Thermodynamics analysis of a novel compressed air energy storage (CAES) system combined with SOFC-MGT and using low grade waste heat as heat source

Abstract

As modern societies face increasing energy demands and a complex smart grid with multiple inputs of traditional and intermittent renewable energy power generation systems, the need for energy storage systems has become a general trend. Among these systems, compressed air energy storage (CAES) has received extensive attention due to its low cost and high efficiency.
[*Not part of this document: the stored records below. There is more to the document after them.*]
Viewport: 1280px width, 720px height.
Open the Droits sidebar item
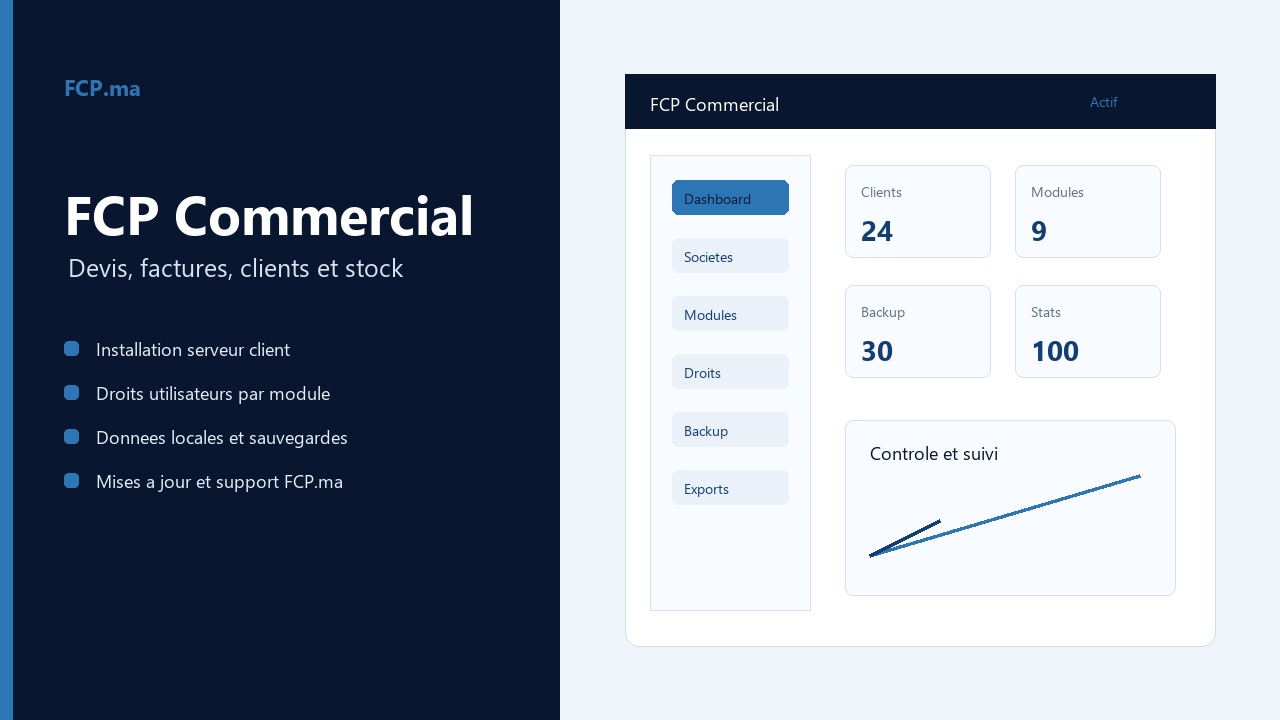click(x=730, y=372)
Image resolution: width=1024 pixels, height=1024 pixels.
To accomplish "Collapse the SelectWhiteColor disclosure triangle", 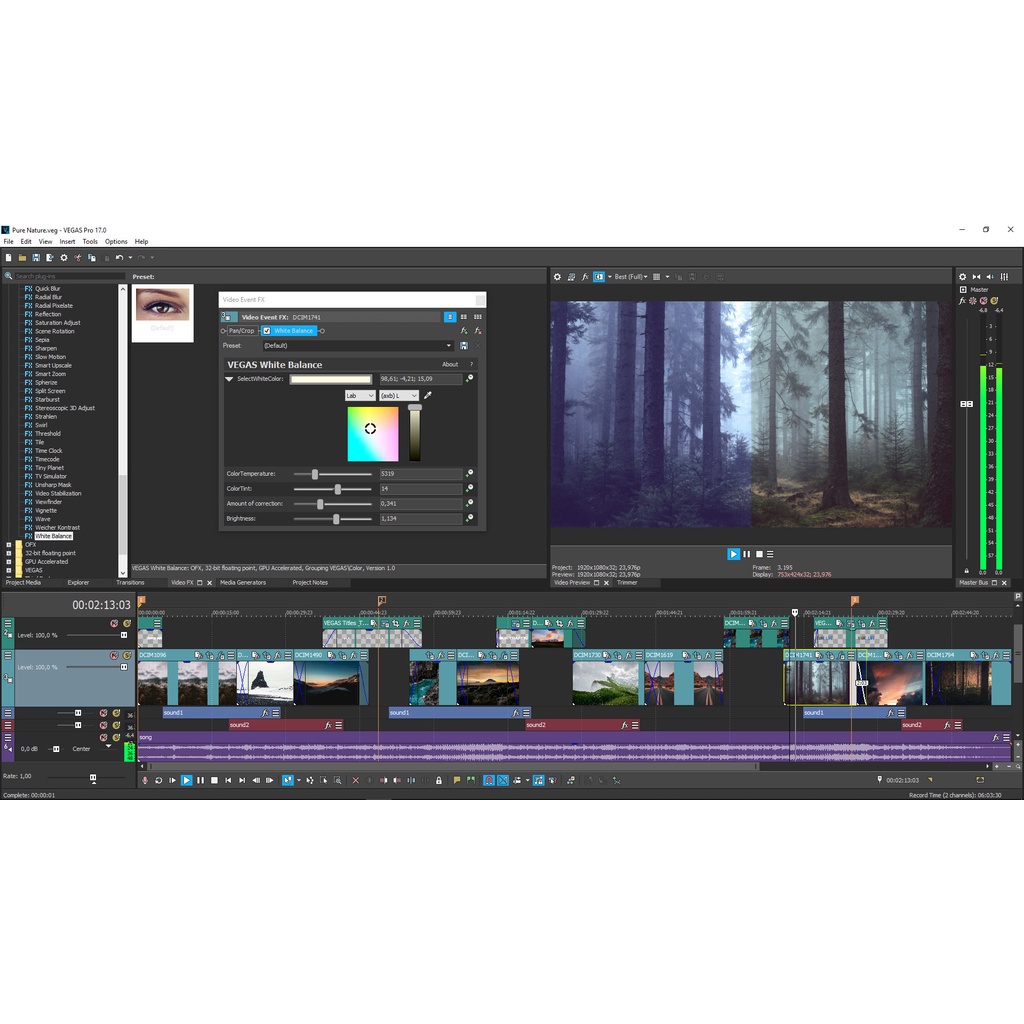I will [x=229, y=379].
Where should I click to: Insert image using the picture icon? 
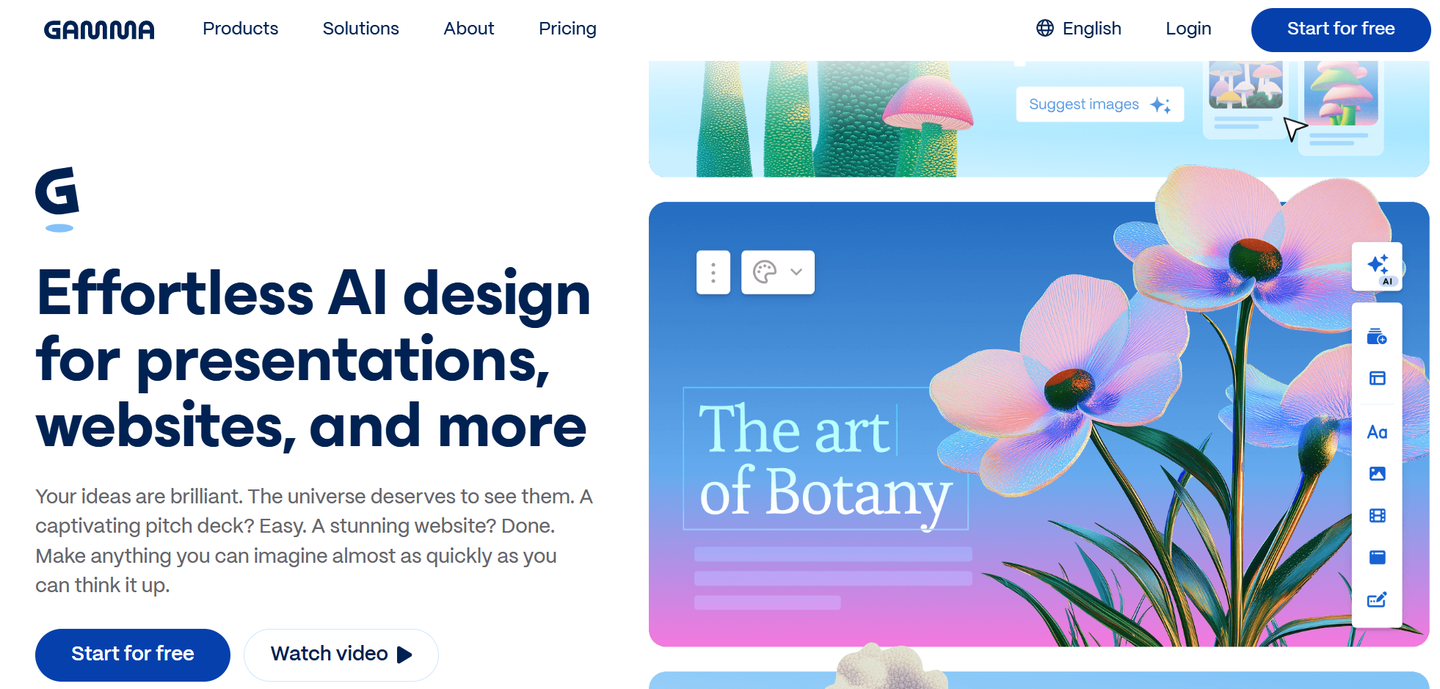[x=1377, y=474]
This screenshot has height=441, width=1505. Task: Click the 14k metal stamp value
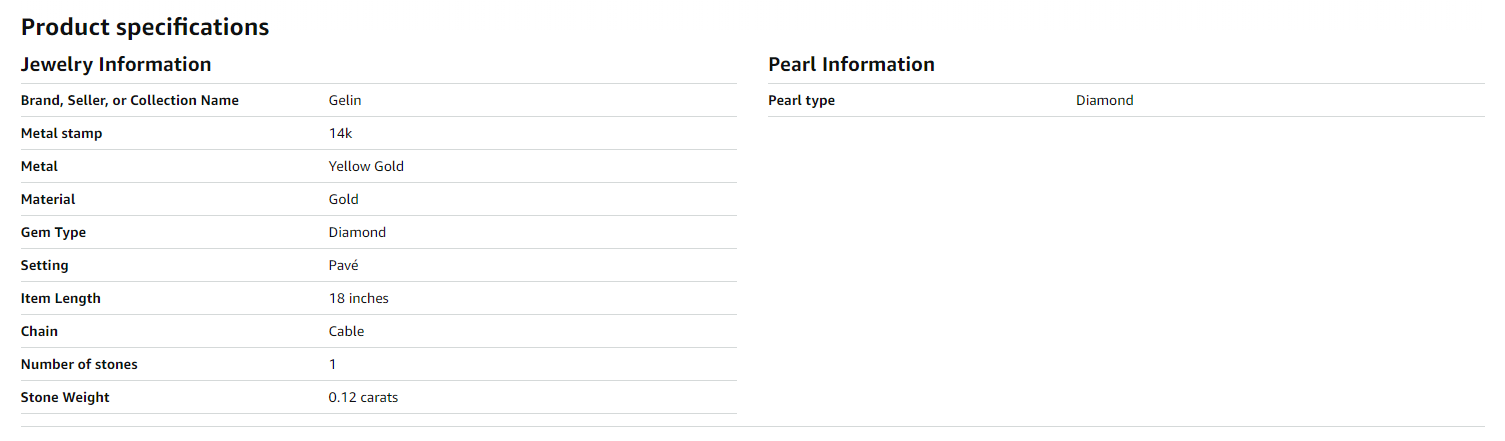(x=340, y=133)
This study proposes a novel design framework for a hybrid energy system comprised of CAES system, gas turbine, and high-temperature solid oxide fuel cells, aiming for power generation and energy storage solutions. The overall model of the hybrid power generation system was constructed in Aspen Plus, and the mass balance, energy balance, and thermodynamic properties of the thermal system were simulated and analyzed. The results demonstrate that the hybrid system utilizes the functional complementarity of CAES and solid oxide fuel cells (SOFC), resulting in the cascade utilization of energy, flexible operation mode and increased efficiency. The overall round trip efficiency of the system is 63%, and the overall exergy efficiency is 67%, with a design net power output of 12.5 MW. Additionally, thermodynamic analysis shows that it is advisable to operate the system under higher compressor and turbine isentropic efficiencies, and optimal SOFC/MGT (Micro Gas Turbine) split air flow rates. The results of this article provide guidance for designing innovative hybrid systems and system optimization.